Scientific classification
- Kingdom: Animalia
- Phylum: Chordata
- Class: Amphibia
- Order: Anura
- Family: Rhacophoridae
- Genus: Kurixalus
- Species: K. idiootocus
- Binomial name: Kurixalus idiootocus (Kuramoto & Wang, 1987)
- Synonyms: Chirixalus idiootocus; Philautus idiootocus;

= Kurixalus idiootocus =

- Authority: (Kuramoto & Wang, 1987)
- Conservation status: LC
- Synonyms: Chirixalus idiootocus, Philautus idiootocus

Species of amphibian

Kurixalus idiootocus is a small species of frog in the family Rhacophoridae.
It is endemic to Taiwan and is commonly known as the temple tree frog. Its natural habitats are subtropical or tropical moist shrubland, seasonally wet or flooded lowland grassland, freshwater marshes, intermittent freshwater marshes and irrigated land. It is listed as being of "Least Concern" by the IUCN although there may be some destruction of its habitat.

==Description==
Kurixalus idiootocus is a small tree frog measuring 24 to 43 mm in length with the females usually being larger than the males. The head is broad with a triangular, pointed snout. This frog is some shade of pale or medium brown with a dark-coloured stripe running along the spine. The sides of the head and body are marbled with dark brown patches and spots and there is often a large, deep brown hourglass-shaped pattern on the central back. The upper side of the head bears tubercles and the skin is granulated. There are flattened discs on the fingers and toes, and some webbing, especially on the hind feet.

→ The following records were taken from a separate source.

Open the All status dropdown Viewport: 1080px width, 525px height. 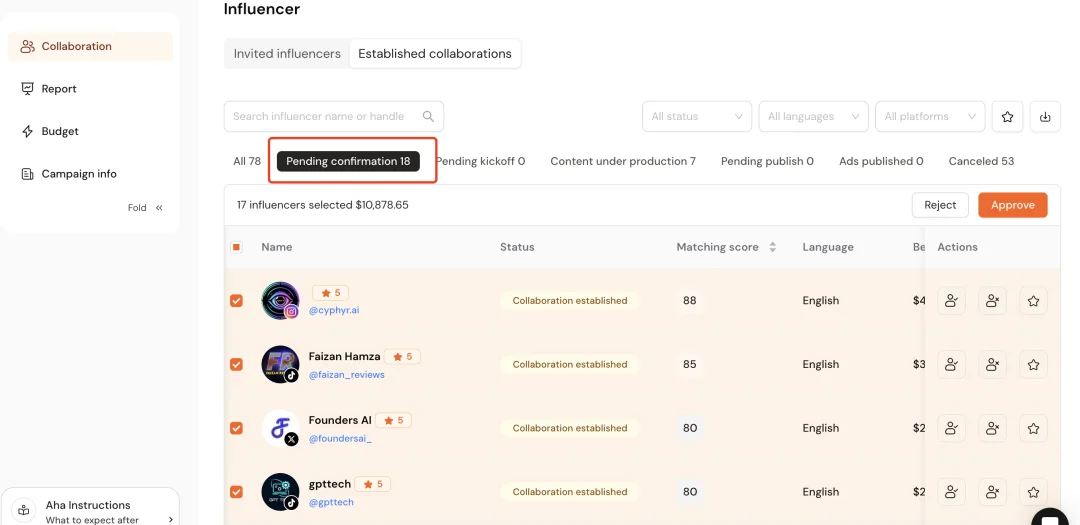click(696, 117)
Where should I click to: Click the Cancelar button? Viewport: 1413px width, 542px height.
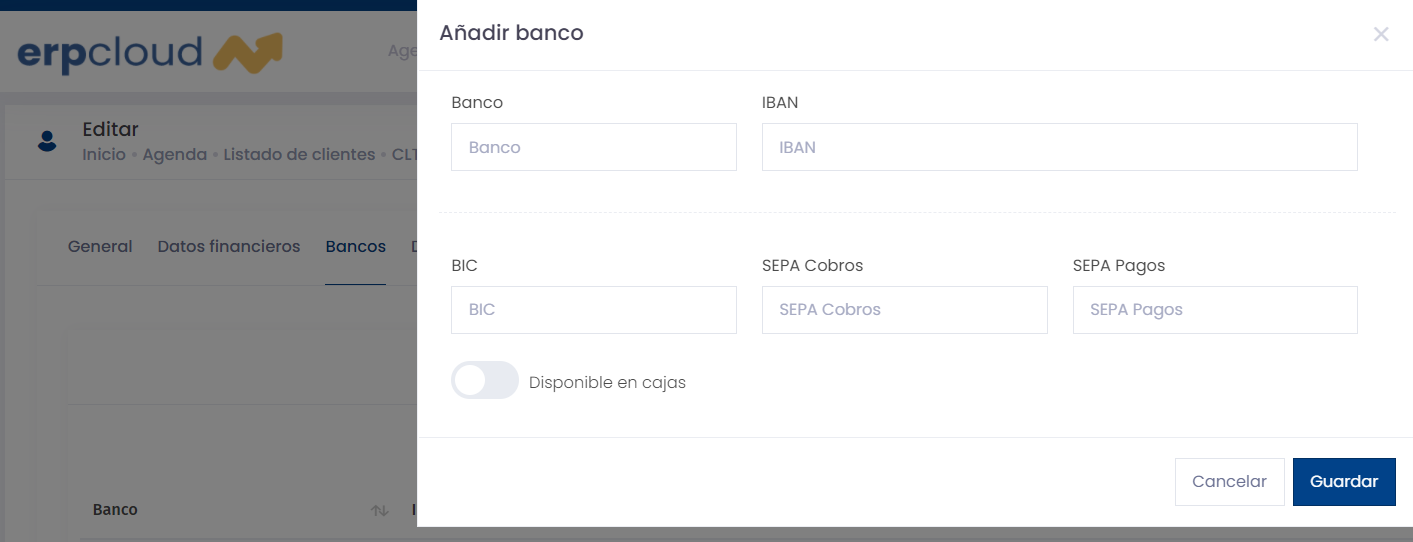(x=1229, y=482)
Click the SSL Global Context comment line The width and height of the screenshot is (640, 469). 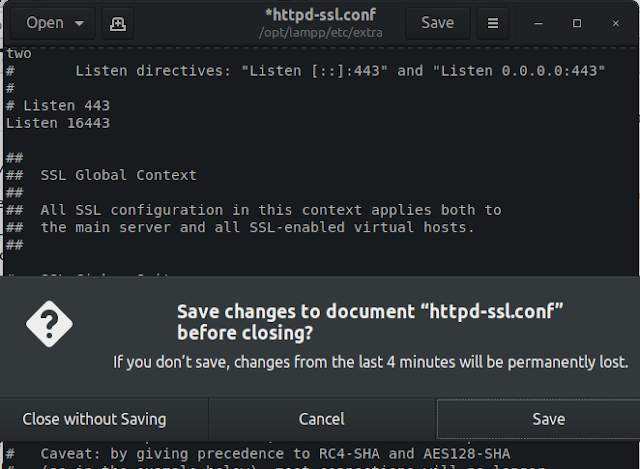[x=118, y=175]
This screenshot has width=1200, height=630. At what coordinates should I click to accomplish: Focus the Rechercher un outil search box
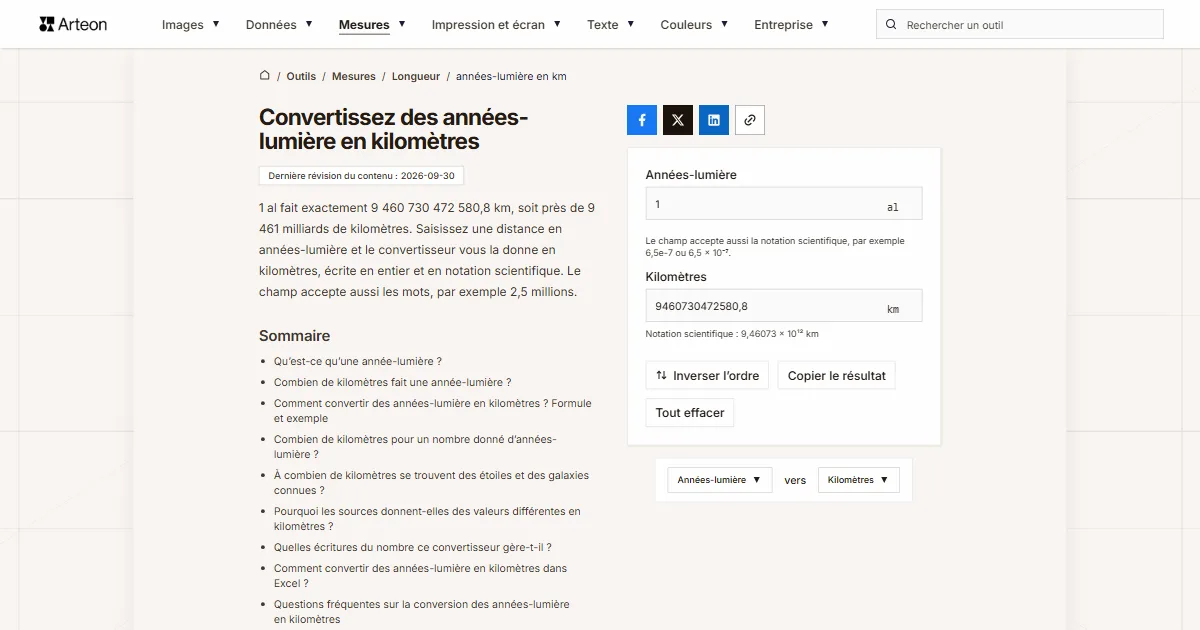pos(1020,25)
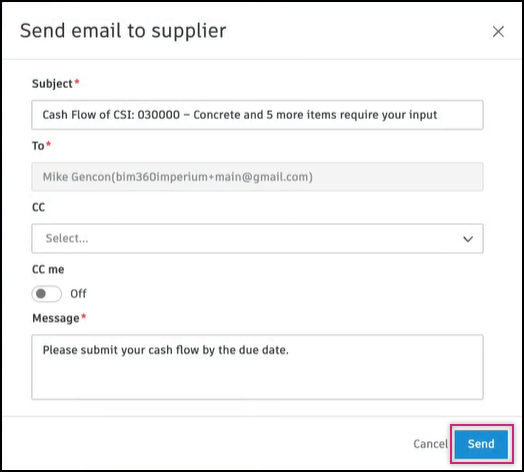
Task: Click the To field label
Action: (x=38, y=146)
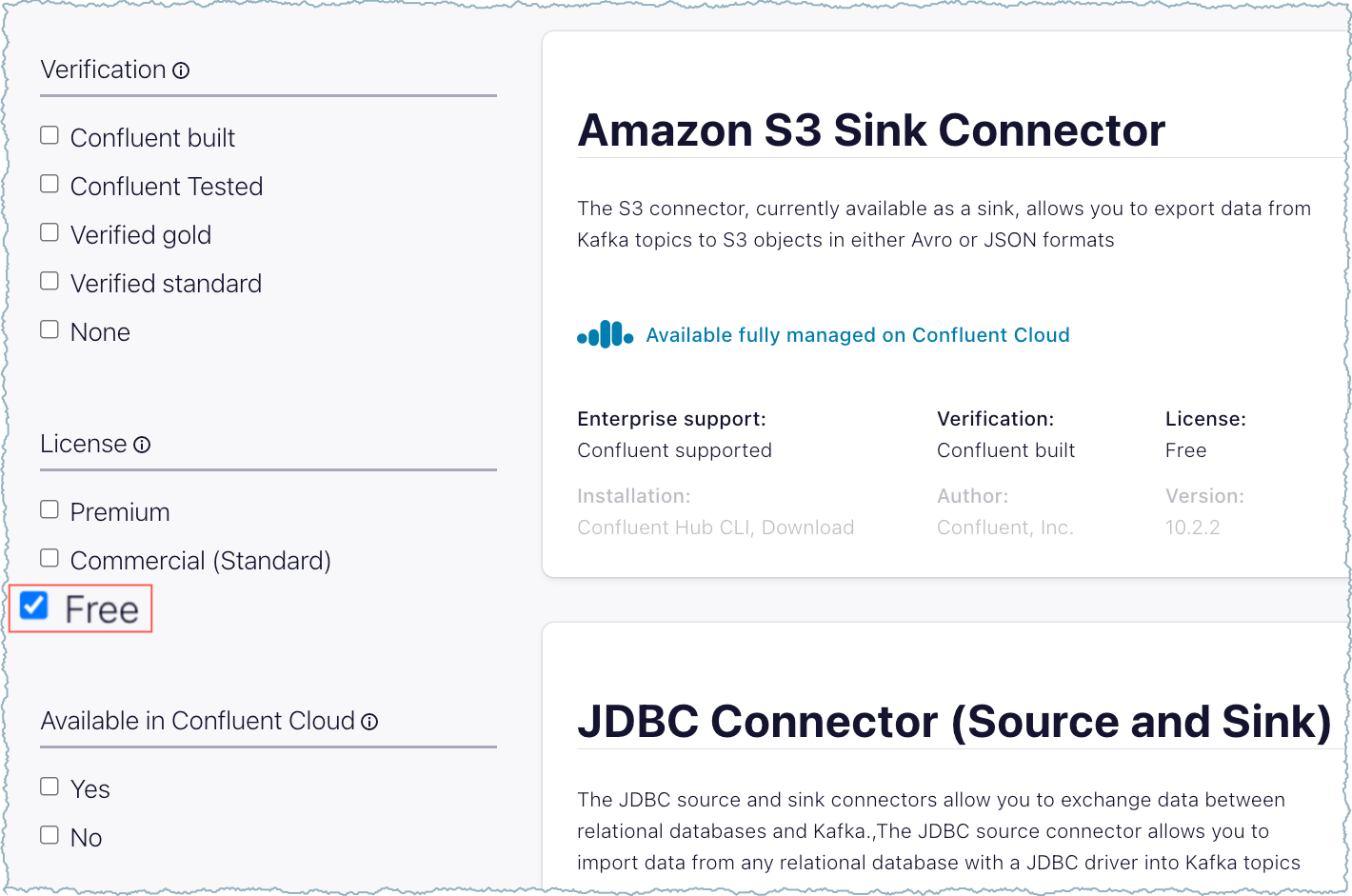1352x896 pixels.
Task: Check the Verified standard option
Action: [x=50, y=282]
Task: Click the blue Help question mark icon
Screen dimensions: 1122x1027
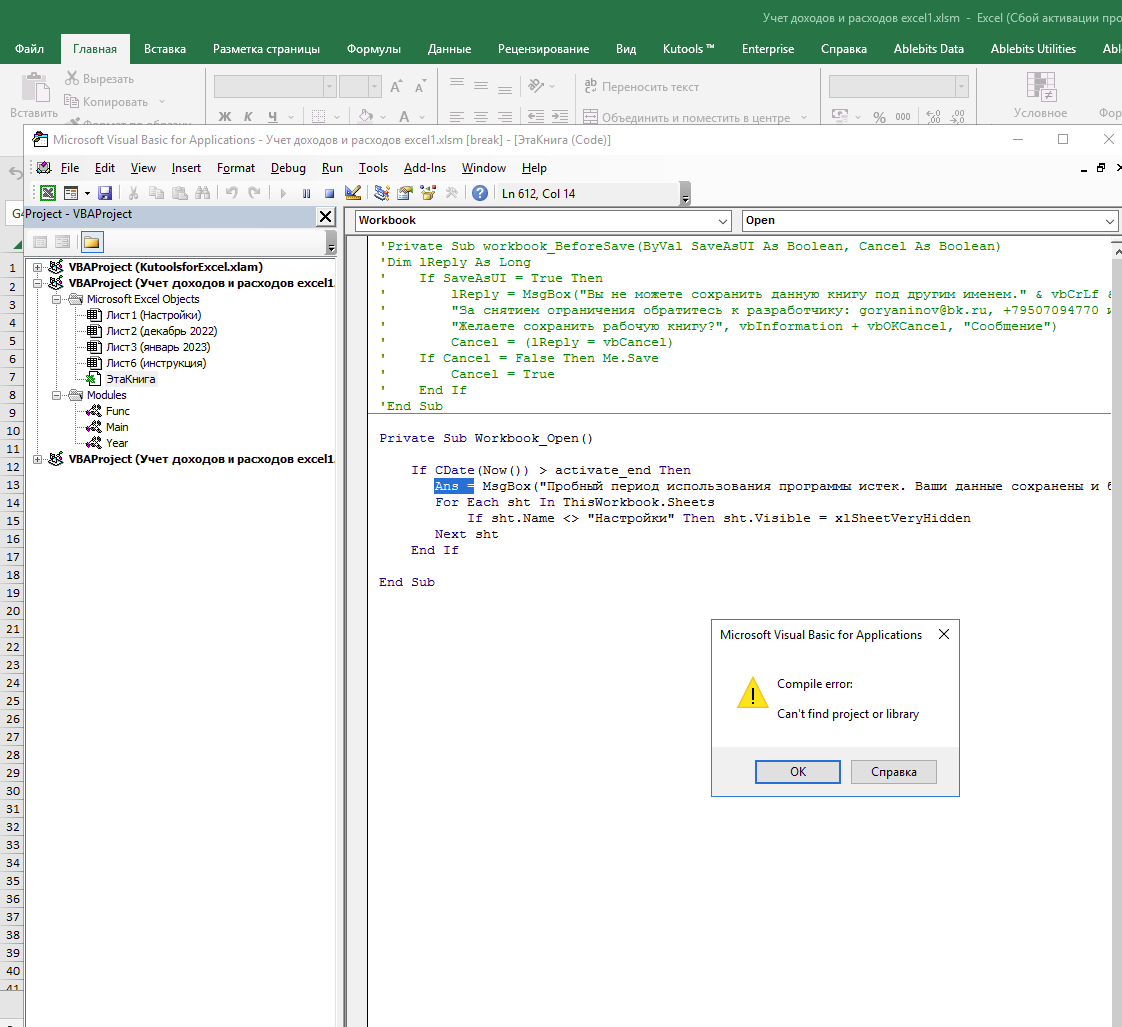Action: pos(480,193)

==Distribution and habitat==
Kurixalus idiootocus is widespread in Taiwan at altitudes of up to 750 m above sea level. It is typically found near still sheets of water, in paddy fields, damp grassland or shrubby areas.

==Life cycle==
The breeding season of Kurixalus idiootocus lasts from March to June. Male frogs aggregate in suitable locations and call from the ground or low shrubs and are aggressive with one another. The advertisement call consists of a series of bird-like trills lasting several seconds, repeated periodically. Unusually, the egg masses containing about 180 eggs are deposited on land in close proximity to water; in reference to this, the specific epithet is derived from the Ancient Greek "idios," or "peculiar", and "ootocos," or "egg-laying", according to the describers Kuramoto and Wang. The eggs have two jelly-like coatings, the outer one being tough and non-sticky. They are laid in depressions in the ground, under stones, in crevices or holes and are sometimes covered with dead leaves. Hatching does not take place until heavy rainfall occurs and the depression fills up or the tadpoles get washed into the nearby ditch, pond or temporary pool. The tadpoles are dark brown, sometimes with black spots, and are herbivorous.

==Status==
In its Red List of Threatened Species, the IUCN lists Kurixalus idiootocus as being of "Least Concern". This is because it is a common species with a relatively large range and its population seems to be stable. There is probably some destruction of its habitat by humans but it is present in a number of protected areas where it should be free from disturbance.